▶ **INFORMATION SHOWN**:
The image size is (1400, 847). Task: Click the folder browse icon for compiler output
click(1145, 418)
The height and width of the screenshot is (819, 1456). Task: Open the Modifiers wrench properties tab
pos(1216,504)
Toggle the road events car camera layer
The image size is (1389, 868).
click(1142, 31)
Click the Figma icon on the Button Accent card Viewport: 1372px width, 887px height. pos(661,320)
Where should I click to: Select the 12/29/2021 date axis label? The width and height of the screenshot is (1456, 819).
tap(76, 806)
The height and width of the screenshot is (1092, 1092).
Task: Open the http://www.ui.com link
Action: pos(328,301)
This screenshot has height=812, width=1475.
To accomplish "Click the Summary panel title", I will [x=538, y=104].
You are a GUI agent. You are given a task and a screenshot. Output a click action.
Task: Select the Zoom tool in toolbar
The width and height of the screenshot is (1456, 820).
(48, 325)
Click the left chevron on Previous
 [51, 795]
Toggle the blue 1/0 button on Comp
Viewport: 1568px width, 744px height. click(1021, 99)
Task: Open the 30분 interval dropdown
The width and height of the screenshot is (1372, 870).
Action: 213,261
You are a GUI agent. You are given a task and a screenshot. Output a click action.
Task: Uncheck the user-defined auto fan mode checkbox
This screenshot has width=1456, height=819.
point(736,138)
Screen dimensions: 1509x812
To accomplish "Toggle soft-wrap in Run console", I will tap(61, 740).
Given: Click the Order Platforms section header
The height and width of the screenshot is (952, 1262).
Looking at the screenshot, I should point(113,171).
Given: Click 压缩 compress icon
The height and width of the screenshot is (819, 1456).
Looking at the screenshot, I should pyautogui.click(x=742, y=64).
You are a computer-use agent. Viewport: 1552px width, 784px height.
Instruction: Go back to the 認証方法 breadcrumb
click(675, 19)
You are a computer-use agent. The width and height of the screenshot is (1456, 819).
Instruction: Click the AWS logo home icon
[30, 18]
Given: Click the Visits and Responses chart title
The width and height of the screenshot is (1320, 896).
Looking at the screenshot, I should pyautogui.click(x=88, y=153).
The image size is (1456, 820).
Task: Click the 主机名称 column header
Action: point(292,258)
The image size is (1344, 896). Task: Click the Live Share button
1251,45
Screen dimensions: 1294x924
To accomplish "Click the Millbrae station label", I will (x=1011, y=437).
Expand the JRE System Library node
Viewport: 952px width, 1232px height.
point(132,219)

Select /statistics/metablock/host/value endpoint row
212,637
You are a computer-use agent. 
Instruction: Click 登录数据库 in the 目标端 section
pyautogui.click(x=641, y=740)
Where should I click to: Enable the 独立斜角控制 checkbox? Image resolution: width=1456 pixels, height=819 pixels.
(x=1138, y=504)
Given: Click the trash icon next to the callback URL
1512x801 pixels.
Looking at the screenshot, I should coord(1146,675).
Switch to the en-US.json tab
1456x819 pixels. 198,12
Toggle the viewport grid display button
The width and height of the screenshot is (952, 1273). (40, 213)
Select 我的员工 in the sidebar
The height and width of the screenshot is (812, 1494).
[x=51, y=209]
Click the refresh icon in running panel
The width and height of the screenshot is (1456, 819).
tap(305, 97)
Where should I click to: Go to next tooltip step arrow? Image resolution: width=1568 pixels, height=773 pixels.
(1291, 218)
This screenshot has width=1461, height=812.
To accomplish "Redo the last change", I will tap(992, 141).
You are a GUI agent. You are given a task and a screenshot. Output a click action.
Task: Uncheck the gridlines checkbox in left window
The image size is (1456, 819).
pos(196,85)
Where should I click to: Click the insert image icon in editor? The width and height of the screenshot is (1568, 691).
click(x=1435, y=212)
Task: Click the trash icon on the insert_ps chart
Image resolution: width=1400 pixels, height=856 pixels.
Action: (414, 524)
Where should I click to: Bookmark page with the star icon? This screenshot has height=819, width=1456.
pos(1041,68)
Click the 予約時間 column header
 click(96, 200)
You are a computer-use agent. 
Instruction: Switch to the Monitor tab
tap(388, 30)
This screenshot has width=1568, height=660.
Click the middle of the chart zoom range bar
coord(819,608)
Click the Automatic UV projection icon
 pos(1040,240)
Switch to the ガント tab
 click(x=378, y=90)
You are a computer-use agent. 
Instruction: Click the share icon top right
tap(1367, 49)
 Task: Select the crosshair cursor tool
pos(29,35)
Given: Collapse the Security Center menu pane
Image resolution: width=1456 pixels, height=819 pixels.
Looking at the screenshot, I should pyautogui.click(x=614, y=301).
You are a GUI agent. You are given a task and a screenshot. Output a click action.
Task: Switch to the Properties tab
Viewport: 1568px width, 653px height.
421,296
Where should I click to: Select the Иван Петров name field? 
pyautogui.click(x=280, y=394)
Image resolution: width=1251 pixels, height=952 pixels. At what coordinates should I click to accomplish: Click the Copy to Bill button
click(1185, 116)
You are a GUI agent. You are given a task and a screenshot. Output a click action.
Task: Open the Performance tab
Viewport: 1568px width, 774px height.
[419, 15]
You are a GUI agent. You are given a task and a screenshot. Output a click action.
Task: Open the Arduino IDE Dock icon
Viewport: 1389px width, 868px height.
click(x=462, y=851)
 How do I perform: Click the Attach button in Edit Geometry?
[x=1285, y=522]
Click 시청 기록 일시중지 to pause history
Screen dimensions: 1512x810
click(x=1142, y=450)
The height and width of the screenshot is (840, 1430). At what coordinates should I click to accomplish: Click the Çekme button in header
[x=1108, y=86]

▶ **INSTRUCTIONS FOR THE TASK**: The answer consists of every entry, returned exactly.

▶ **RESPONSE TO THIS TASK**:
The image size is (1400, 847). Task: Click the folder browse icon for compiler output
click(1145, 418)
The height and width of the screenshot is (819, 1456). Task: Open the Modifiers wrench properties tab
pos(1216,504)
Toggle the road events car camera layer
The image size is (1389, 868).
click(1142, 31)
Click the Figma icon on the Button Accent card Viewport: 1372px width, 887px height. pos(661,320)
Where should I click to: Select the 12/29/2021 date axis label? The width and height of the screenshot is (1456, 819).
tap(76, 806)
The height and width of the screenshot is (1092, 1092).
Task: Open the http://www.ui.com link
Action: pos(328,301)
This screenshot has height=812, width=1475.
To accomplish "Click the Summary panel title", I will [x=538, y=104].
You are a GUI agent. You are given a task and a screenshot. Output a click action.
Task: Select the Zoom tool in toolbar
The width and height of the screenshot is (1456, 820).
(48, 325)
Click the left chevron on Previous
 [51, 795]
Toggle the blue 1/0 button on Comp
Viewport: 1568px width, 744px height. click(1021, 99)
Task: Open the 30분 interval dropdown
The width and height of the screenshot is (1372, 870).
Action: 213,261
You are a GUI agent. You are given a task and a screenshot. Output a click action.
Task: Uncheck the user-defined auto fan mode checkbox
This screenshot has width=1456, height=819.
point(736,138)
Screen dimensions: 1509x812
To accomplish "Toggle soft-wrap in Run console", I will tap(61, 740).
Given: Click the Order Platforms section header
The height and width of the screenshot is (952, 1262).
Looking at the screenshot, I should point(113,171).
Given: Click 压缩 compress icon
The height and width of the screenshot is (819, 1456).
Looking at the screenshot, I should pyautogui.click(x=742, y=64).
You are a computer-use agent. Viewport: 1552px width, 784px height.
Instruction: Go back to the 認証方法 breadcrumb
click(675, 19)
You are a computer-use agent. The width and height of the screenshot is (1456, 819).
Instruction: Click the AWS logo home icon
[30, 18]
Given: Click the Visits and Responses chart title
The width and height of the screenshot is (1320, 896).
Looking at the screenshot, I should pyautogui.click(x=88, y=153).
The image size is (1456, 820).
Task: Click the 主机名称 column header
Action: point(292,258)
The image size is (1344, 896). Task: Click the Live Share button
1251,45
Screen dimensions: 1294x924
To accomplish "Click the Millbrae station label", I will (x=1011, y=437).
Expand the JRE System Library node
Viewport: 952px width, 1232px height.
point(132,219)

Select /statistics/metablock/host/value endpoint row
212,637
You are a computer-use agent. 
Instruction: Click 登录数据库 in the 目标端 section
pyautogui.click(x=641, y=740)
Where should I click to: Enable the 独立斜角控制 checkbox? Image resolution: width=1456 pixels, height=819 pixels.
(x=1138, y=504)
Given: Click the trash icon next to the callback URL
1512x801 pixels.
Looking at the screenshot, I should coord(1146,675).
Switch to the en-US.json tab
1456x819 pixels. 198,12
Toggle the viewport grid display button
The width and height of the screenshot is (952, 1273). (40, 213)
Select 我的员工 in the sidebar
The height and width of the screenshot is (812, 1494).
[x=51, y=209]
Click the refresh icon in running panel
The width and height of the screenshot is (1456, 819).
tap(305, 97)
Where should I click to: Go to next tooltip step arrow? Image resolution: width=1568 pixels, height=773 pixels.
(1291, 218)
This screenshot has width=1461, height=812.
To accomplish "Redo the last change", I will tap(992, 141).
You are a GUI agent. You are given a task and a screenshot. Output a click action.
Task: Uncheck the gridlines checkbox in left window
The image size is (1456, 819).
pos(196,85)
Where should I click to: Click the insert image icon in editor? The width and height of the screenshot is (1568, 691).
click(x=1435, y=212)
Task: Click the trash icon on the insert_ps chart
Image resolution: width=1400 pixels, height=856 pixels.
Action: (414, 524)
Where should I click to: Bookmark page with the star icon? This screenshot has height=819, width=1456.
pos(1041,68)
Click the 予約時間 column header
 click(96, 200)
You are a computer-use agent. 
Instruction: Switch to the Monitor tab
tap(388, 30)
This screenshot has width=1568, height=660.
Click the middle of the chart zoom range bar
coord(819,608)
Click the Automatic UV projection icon
 pos(1040,240)
Switch to the ガント tab
 click(x=378, y=90)
You are a computer-use agent. 
Instruction: Click the share icon top right
tap(1367, 49)
 Task: Select the crosshair cursor tool
pos(29,35)
Given: Collapse the Security Center menu pane
Image resolution: width=1456 pixels, height=819 pixels.
Looking at the screenshot, I should pyautogui.click(x=614, y=301).
You are a GUI agent. You are given a task and a screenshot. Output a click action.
Task: Switch to the Properties tab
Viewport: 1568px width, 653px height.
421,296
Where should I click to: Select the Иван Петров name field? 
pyautogui.click(x=280, y=394)
Image resolution: width=1251 pixels, height=952 pixels. At what coordinates should I click to accomplish: Click the Copy to Bill button
click(1185, 116)
You are a GUI agent. You are given a task and a screenshot. Output a click action.
Task: Open the Performance tab
Viewport: 1568px width, 774px height.
[419, 15]
You are a GUI agent. You are given a task and a screenshot. Output a click action.
Task: Open the Arduino IDE Dock icon
Viewport: 1389px width, 868px height.
click(x=462, y=851)
 How do I perform: Click the Attach button in Edit Geometry?
[x=1285, y=522]
Click 시청 기록 일시중지 to pause history
Screen dimensions: 1512x810
click(x=1142, y=450)
The height and width of the screenshot is (840, 1430). At what coordinates should I click to accomplish: Click the Çekme button in header
[x=1108, y=86]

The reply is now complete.